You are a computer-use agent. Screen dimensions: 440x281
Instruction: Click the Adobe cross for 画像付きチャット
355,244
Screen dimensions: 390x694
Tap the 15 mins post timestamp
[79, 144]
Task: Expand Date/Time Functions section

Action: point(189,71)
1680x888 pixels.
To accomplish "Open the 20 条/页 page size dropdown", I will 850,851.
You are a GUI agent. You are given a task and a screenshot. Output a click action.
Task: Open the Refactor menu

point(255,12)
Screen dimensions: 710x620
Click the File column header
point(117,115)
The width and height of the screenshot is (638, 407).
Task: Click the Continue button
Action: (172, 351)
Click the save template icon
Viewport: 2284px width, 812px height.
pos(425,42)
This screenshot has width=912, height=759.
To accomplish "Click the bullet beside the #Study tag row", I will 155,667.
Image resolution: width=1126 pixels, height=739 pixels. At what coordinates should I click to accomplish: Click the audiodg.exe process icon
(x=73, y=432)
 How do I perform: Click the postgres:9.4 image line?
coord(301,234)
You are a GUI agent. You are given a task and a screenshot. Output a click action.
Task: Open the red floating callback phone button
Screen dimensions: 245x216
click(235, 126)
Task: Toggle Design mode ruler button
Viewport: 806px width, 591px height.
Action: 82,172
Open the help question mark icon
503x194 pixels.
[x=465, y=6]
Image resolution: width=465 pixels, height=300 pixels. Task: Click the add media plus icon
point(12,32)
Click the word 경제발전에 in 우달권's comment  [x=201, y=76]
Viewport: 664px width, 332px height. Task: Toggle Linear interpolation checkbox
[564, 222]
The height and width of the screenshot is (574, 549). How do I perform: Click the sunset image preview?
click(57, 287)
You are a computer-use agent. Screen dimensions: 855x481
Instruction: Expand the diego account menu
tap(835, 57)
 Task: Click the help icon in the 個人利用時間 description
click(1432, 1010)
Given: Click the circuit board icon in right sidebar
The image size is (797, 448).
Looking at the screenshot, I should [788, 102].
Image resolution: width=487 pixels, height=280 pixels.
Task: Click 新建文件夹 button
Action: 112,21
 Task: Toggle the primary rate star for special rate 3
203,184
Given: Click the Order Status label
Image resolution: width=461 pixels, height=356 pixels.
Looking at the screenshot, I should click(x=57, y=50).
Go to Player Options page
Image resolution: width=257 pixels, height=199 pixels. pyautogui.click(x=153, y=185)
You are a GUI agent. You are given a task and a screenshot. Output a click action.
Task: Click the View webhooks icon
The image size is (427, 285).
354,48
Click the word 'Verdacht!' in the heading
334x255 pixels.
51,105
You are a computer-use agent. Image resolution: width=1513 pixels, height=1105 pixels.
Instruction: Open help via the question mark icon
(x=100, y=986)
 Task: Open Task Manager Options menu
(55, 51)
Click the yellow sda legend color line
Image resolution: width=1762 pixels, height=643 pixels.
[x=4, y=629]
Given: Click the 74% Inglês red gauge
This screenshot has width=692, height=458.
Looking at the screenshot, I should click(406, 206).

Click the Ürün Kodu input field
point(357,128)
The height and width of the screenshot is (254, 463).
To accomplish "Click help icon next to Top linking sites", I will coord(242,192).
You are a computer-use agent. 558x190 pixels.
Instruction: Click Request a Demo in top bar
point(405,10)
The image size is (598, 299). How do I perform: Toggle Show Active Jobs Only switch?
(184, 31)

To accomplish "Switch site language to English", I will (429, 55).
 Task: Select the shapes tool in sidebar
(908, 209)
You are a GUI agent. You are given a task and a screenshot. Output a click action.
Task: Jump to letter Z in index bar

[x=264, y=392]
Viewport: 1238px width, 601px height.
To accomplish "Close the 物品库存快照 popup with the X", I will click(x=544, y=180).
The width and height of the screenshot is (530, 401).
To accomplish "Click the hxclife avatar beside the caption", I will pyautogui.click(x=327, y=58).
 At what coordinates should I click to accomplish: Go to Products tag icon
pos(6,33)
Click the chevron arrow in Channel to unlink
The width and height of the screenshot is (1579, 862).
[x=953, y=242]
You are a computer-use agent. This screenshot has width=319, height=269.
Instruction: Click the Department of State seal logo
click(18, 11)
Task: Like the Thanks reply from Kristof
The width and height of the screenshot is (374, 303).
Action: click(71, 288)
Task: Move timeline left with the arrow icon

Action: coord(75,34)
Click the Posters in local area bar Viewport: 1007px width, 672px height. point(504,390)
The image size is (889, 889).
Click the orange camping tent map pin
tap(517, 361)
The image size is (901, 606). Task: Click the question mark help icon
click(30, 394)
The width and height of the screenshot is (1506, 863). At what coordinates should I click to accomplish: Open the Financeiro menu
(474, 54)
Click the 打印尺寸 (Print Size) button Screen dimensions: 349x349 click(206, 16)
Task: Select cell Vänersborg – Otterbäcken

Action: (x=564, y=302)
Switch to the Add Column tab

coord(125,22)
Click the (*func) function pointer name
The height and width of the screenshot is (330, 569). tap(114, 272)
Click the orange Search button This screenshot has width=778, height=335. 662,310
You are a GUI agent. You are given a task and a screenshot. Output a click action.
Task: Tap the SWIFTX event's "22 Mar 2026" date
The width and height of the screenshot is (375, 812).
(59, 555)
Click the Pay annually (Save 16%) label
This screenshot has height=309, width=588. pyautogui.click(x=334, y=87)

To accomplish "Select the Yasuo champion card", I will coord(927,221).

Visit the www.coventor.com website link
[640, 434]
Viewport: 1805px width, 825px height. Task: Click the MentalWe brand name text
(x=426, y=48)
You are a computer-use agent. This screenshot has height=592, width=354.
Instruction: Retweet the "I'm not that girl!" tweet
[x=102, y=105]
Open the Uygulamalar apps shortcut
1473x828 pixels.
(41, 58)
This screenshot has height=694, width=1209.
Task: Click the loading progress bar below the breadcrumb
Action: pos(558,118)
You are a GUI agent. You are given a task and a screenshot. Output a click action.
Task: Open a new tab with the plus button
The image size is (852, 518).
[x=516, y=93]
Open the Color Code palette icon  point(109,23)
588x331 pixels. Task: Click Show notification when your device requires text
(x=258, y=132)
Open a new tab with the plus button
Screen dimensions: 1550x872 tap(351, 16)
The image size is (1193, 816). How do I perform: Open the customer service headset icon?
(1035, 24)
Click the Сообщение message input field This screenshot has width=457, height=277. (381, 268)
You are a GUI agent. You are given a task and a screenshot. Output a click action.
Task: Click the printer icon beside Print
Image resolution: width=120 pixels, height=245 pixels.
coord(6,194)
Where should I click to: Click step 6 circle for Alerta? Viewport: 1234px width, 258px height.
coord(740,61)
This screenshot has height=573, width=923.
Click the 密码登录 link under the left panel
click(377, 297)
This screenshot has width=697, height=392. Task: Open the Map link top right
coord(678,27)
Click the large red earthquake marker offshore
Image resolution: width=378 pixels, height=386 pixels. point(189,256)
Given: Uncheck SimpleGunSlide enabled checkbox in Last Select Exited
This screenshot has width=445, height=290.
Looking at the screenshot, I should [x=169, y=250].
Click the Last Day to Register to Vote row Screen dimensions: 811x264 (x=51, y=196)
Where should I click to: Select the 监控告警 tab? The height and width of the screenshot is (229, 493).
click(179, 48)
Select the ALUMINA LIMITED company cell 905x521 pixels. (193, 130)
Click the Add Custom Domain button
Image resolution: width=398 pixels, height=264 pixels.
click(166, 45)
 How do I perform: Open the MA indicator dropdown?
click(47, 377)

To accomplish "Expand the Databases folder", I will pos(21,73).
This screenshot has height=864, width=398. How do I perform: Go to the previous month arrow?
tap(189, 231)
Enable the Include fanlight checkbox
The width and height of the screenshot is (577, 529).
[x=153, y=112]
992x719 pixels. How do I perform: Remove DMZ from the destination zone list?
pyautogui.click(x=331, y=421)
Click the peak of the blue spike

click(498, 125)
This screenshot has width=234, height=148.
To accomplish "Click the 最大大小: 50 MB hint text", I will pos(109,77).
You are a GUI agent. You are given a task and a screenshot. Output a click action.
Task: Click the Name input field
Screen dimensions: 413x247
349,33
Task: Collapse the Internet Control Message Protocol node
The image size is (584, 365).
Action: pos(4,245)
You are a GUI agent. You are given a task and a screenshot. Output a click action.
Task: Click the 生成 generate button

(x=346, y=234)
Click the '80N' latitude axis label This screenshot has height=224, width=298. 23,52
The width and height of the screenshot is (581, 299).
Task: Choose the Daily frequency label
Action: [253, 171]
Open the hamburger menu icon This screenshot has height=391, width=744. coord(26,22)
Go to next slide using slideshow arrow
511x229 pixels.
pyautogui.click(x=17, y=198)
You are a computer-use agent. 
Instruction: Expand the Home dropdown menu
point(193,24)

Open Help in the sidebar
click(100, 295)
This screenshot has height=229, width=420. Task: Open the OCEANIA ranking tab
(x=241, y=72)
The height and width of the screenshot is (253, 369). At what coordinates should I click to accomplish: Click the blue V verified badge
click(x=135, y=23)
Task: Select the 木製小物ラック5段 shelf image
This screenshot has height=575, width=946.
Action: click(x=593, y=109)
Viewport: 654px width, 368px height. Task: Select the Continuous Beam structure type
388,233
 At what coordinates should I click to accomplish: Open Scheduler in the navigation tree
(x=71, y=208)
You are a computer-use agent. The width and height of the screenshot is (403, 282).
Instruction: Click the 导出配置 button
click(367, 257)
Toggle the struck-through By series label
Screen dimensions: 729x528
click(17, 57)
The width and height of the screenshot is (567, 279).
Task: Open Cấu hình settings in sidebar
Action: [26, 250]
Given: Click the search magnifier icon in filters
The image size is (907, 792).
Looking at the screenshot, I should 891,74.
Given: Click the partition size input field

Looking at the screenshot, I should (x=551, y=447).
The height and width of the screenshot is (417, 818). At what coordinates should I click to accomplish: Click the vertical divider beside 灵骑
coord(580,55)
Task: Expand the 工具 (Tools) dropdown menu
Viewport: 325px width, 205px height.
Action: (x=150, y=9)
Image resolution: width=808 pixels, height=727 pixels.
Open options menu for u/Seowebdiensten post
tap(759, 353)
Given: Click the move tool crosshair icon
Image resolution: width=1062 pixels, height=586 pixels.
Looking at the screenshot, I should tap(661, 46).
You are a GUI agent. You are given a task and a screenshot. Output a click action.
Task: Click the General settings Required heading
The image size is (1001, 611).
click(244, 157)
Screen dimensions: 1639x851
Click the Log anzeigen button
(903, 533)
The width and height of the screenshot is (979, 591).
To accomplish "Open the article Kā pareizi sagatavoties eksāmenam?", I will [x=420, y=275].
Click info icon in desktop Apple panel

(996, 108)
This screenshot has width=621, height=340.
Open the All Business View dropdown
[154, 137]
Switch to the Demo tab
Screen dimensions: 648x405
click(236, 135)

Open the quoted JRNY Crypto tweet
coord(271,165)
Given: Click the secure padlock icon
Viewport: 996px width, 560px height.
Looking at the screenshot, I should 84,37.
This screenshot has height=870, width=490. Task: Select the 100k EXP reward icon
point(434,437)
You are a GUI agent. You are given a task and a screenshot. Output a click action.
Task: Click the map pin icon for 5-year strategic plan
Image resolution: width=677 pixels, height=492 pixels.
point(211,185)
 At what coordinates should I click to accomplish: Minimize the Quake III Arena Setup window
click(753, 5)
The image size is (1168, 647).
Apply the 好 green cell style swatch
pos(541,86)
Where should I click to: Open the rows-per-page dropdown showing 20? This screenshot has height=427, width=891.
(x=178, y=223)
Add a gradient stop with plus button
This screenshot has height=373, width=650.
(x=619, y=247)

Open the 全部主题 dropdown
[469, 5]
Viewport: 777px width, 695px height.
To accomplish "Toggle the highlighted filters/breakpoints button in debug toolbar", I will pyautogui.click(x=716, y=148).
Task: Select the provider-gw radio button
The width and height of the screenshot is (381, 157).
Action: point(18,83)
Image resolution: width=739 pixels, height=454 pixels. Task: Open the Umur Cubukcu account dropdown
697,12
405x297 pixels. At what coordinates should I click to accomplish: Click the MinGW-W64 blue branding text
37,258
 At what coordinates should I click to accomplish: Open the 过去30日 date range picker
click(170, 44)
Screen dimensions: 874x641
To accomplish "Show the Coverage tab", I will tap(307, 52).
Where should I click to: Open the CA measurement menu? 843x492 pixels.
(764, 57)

* _THE REQUEST_
Please retype everything in the material from the line containing "Visit the www.coventor.com website link" down to the line containing "(x=426, y=48)", both of those lines included.

* _SOLUTION FOR THIS PROBLEM_
Visit the www.coventor.com website link
[640, 434]
Viewport: 1805px width, 825px height. Task: Click the MentalWe brand name text
(x=426, y=48)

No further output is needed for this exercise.